Database Compaction
Because CouchDB/BigCouch uses an append-only file to write changes to, you must monitor the size of those files on disk and periodically compact them. Compaction is the process of taking all the current revisions in the file and writing a new file with just the active documents, effectively deleting all old revisions. Compaction can have dramatic results in recovered disk space and performance (as seek times are reduced on smaller files).
Automatic Compaction
Kazoo allows the cluster operator to enable automatic compaction of all databases. A process will walk the list of known databases (updating each time the process starts again) and check each database against a heuristic to decide whether to compact or not.
System Configuration Schema
Schema
Schema for kazoo_couch system_config
Key | Description | Type | Default | Required | Support Level |
---|---|---|---|---|---|
admin_port | The CouchDB API port, typically 5986 | integer() | 5986 | false | |
allow_maintenance_db_delete | kazoo_couch allow maintenance db delete | boolean() | false | false | |
api_port | The CouchDB API port, typically 5984 | integer() | 5984 | false | |
compact_automatically | kazoo_couch compact automatically | boolean() | false | false | |
default_chunk_size | kazoo_couch default chunk size | integer() | 1000 | false | |
max_compacting_shards | kazoo_couch maximum compacting shards | integer() | 2 | false | |
max_compacting_views | kazoo_couch maximum compacting views | integer() | 2 | false | |
max_concurrent_docs_to_archive | kazoo_couch maximum concurrent docs to archive | integer() | 500 | false | |
max_wait_for_compaction_pids | kazoo_couch maximum wait for compaction pids | integer() | 360000 | false | |
min_data_size | kazoo_couch minimum data size | integer() | 131072 | false | |
min_ratio | kazoo_couch minimum ratio | number() | 1.2 | false | |
sleep_between_poll | kazoo_couch sleep between poll | integer() | 3000 | false | |
use_bigcouch_direct | kazoo_couch use bigcouch direct | boolean() | true | false |
Operations
The compaction module kt_compactor binds into the triggers for all databases. Based on the tasks.browse_dbs_interval_s
in system_config
, each database will be processed each time the timer expires. The default timeout is daily, but the next timer won’t start until all the databases have been processed by all task modules bound for them. On large systems, there could be so many databases and operations could take a long time on them, that the next timer won’t start for more than a day.

- [Prompt 1]
Please list every key in the schema table of the database compaction page whose type is boolean().
- [Prompt 2]
According to the database compaction page, why does CouchDB/BigCouch need its files on disk monitored and periodically compacted, and how can compaction improve performance?
The material that follows comes from a different source than the database compaction page.

- [Material provided]
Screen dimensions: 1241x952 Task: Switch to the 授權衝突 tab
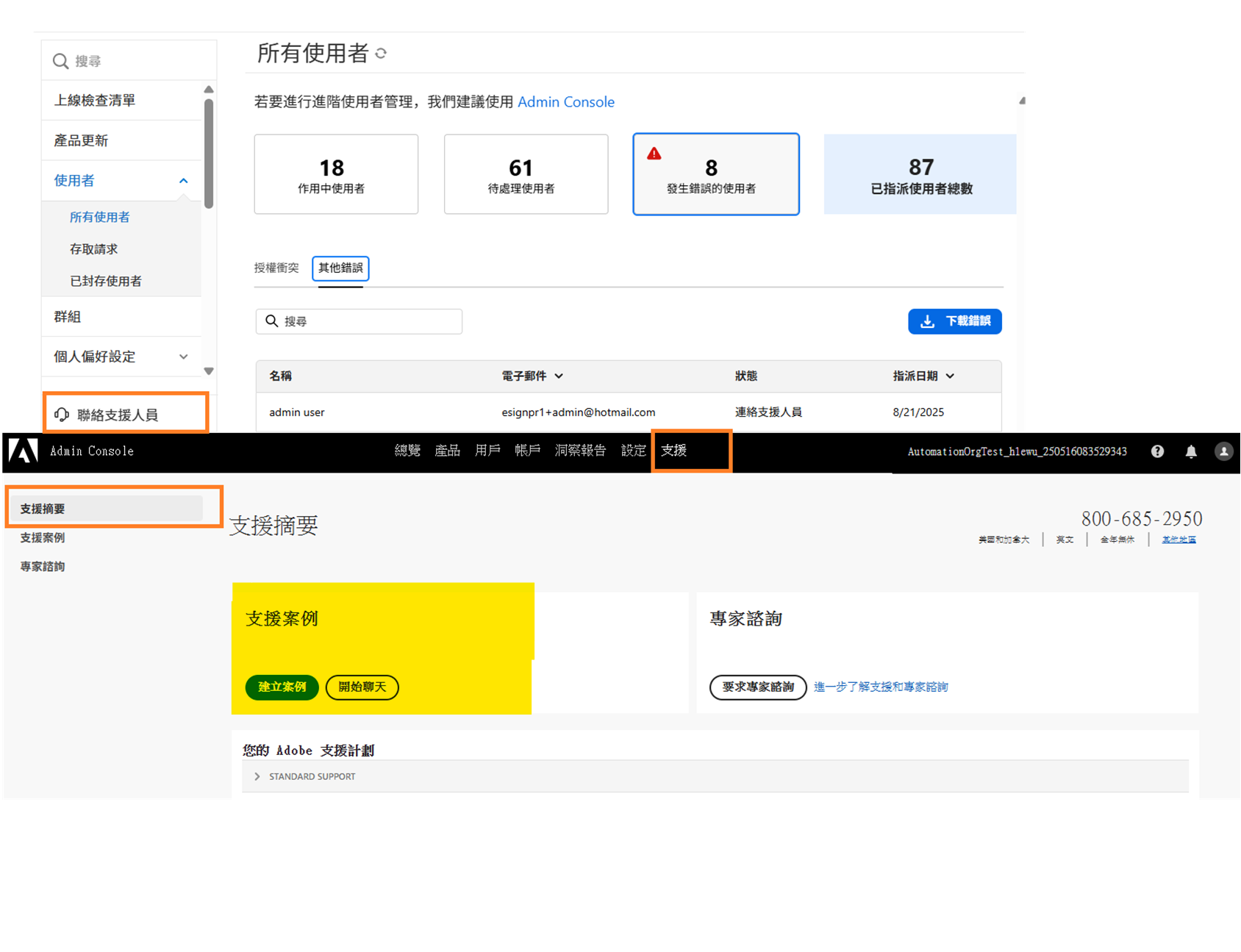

--

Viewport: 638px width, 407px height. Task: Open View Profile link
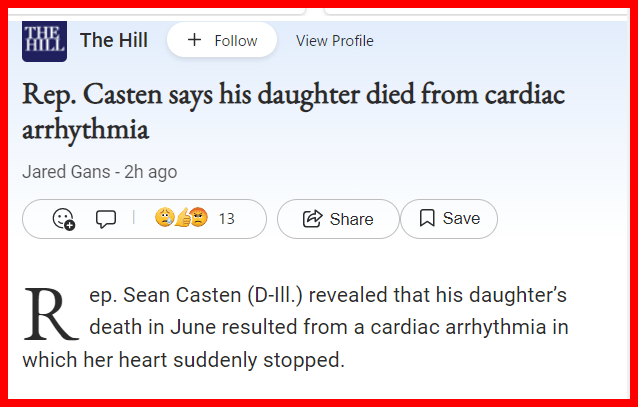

- [Exercise response 1]
allow_maintenance_db_delete, compact_automatically, use_bigcouch_direct

- [Exercise response 2]
CouchDB/BigCouch writes changes to an append-only file, so the files keep growing and must be monitored and periodically compacted. Compaction writes a new file containing only the active documents, and the smaller file reduces seek times, which improves performance.